Christian ethics is not a series of commandments, but springs from friendship with a person — with Christ, Benedict XVI says.
Benedict explained that though justification is a gift of God in response to faith, faith that does not show itself in charity is dead.
“St. Paul tells us: It is not our works, but our faith that makes us ‘just.’ This faith, nevertheless, is not a thought, opinion or idea. This faith is communion with Christ, which the Lord entrusts to us and that because of this, becomes life in conformity with him,” the Pontiff explained. “Or in other words, faith, if it is true and real, becomes love, charity — is expressed in charity. Faith without charity, without this fruit, would not be true faith. It would be a dead faith.”
He added that confusion on this point has led to many misunderstandings in the history of Christianity.
“Justified by the gift of faith in Christ, we are called to live in the love of Christ toward others, because it is by this criterion that we will be judged at the end of our existence,” Benedict XVI said. “In reality, Paul does nothing more than repeat what Jesus himself had said, and which we recalled in the Gospel of last Sunday, in the parable of the Final Judgment.”
He continued: “From this perspective, the centrality of justification without works, primary object of Paul’s preaching, is not in contradiction with the faith that operates in love. On the contrary, it demands that our very faith is expressed in a life according to the Spirit.Often, an unfounded contraposition has been seen between the theology of Paul and James, who says in his letter: ‘For just as a body without a spirit is dead, so also faith without works is dead.’
“In reality, while Paul concerns himself above all with demonstrating that faith in Christ is necessary and sufficient, James highlights the consequent relationship between faith and works. Therefore, for Paul and for James, faith operative in love witnesses to the gratuitous gift of justification in Christ.”
Crazy love
The Pope Emeritus contended that Christians of today face the same temptation confronted by the community of Corinth.
“Those Christians thought that, having been gratuitously justified in Christ by faith, ‘everything was licit.’ And they thought, and often it seems that the Christians of today think, that it is licit to create divisions in the Church, the body of Christ, to celebrate the Eucharist without concerning oneself with the brothers who are most needy, to aspire to the best charisms without realizing that they are members of each other, etc.,” he said.
“On the contrary,” Benedict XVI continued, “following St. Paul, we should renew our awareness of the fact that, precisely because we have been justified in Christ, we don’t belong to ourselves, but have been made into the temple of the Spirit and are called, therefore, to glorify God in our bodies and with the whole of our existence. It would be to scorn the inestimable value of justification if, having been bought at the high price of the blood of Christ, we didn’t glorify him with our body.”

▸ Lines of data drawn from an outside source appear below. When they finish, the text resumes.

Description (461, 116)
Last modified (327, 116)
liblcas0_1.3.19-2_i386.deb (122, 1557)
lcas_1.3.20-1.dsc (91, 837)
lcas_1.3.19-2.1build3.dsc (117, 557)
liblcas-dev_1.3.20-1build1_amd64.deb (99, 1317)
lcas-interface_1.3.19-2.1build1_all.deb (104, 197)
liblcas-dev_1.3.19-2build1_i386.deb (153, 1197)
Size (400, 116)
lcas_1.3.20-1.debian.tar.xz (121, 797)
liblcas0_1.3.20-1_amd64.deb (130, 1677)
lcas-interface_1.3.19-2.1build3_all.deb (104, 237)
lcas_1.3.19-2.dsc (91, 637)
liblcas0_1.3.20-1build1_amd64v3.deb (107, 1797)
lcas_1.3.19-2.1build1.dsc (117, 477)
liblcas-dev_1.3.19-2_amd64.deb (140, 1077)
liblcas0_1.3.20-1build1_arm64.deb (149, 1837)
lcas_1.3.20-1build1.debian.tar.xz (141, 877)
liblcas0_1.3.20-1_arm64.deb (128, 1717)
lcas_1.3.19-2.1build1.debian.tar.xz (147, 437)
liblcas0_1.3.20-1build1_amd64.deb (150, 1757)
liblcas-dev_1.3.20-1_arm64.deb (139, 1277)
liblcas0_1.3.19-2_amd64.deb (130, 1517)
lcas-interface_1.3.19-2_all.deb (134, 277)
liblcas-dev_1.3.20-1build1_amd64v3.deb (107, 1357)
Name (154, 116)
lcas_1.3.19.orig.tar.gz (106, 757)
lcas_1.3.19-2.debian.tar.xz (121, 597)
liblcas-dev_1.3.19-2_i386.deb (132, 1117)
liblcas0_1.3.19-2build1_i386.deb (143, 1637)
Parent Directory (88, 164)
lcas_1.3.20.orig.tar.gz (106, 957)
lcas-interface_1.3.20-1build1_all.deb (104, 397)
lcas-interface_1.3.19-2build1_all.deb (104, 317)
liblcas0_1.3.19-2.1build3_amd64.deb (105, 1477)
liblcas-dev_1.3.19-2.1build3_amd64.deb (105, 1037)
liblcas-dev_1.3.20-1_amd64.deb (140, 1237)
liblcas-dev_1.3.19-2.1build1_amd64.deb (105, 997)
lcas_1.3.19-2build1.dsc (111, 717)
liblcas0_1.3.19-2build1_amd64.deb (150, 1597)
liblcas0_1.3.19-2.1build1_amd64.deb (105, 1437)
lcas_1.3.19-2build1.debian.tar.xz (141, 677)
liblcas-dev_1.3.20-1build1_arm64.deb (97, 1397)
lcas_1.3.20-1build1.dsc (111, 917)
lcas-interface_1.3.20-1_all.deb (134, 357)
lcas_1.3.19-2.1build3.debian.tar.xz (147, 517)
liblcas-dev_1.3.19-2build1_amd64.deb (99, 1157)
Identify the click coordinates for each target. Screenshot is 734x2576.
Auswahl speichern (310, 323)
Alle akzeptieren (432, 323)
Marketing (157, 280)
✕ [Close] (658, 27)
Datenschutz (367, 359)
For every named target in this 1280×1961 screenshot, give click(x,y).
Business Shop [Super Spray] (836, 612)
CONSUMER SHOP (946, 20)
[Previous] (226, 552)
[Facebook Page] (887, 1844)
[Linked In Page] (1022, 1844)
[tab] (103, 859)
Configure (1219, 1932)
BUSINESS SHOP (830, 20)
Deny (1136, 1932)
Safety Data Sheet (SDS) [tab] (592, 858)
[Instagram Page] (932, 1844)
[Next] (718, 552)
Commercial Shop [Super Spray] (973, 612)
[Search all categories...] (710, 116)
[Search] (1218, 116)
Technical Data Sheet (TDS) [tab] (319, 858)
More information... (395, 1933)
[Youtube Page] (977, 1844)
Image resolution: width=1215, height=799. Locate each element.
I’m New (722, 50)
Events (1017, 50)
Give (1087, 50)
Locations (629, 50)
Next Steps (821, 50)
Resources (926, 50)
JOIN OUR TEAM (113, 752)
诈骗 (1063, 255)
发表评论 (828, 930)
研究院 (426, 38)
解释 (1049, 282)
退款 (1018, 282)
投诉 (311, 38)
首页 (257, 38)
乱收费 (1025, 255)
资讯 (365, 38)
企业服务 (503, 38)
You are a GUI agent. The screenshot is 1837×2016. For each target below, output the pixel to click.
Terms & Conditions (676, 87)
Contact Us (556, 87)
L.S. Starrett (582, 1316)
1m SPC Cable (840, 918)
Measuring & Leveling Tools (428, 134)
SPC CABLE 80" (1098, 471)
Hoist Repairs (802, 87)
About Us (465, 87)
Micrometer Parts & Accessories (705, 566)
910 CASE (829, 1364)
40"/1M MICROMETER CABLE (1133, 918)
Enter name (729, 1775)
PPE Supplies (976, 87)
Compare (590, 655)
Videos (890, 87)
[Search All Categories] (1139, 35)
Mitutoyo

Thus, the Pope Emeritus explained, “Christian ethics is not born from a system of commandments, but rather is the consequence of our friendship with Christ. This friendship influences life: If it is true, it incarnates and fulfills itself in love for neighbor. […] Let us, therefore, be overtaken by the reconciliation that God has given us in Christ, by God’s ‘crazy’ love for us: No one and nothing could ever separate us from his love. With this certainty we live. And this certainty gives us the strength to live concretely the faith that works in love.”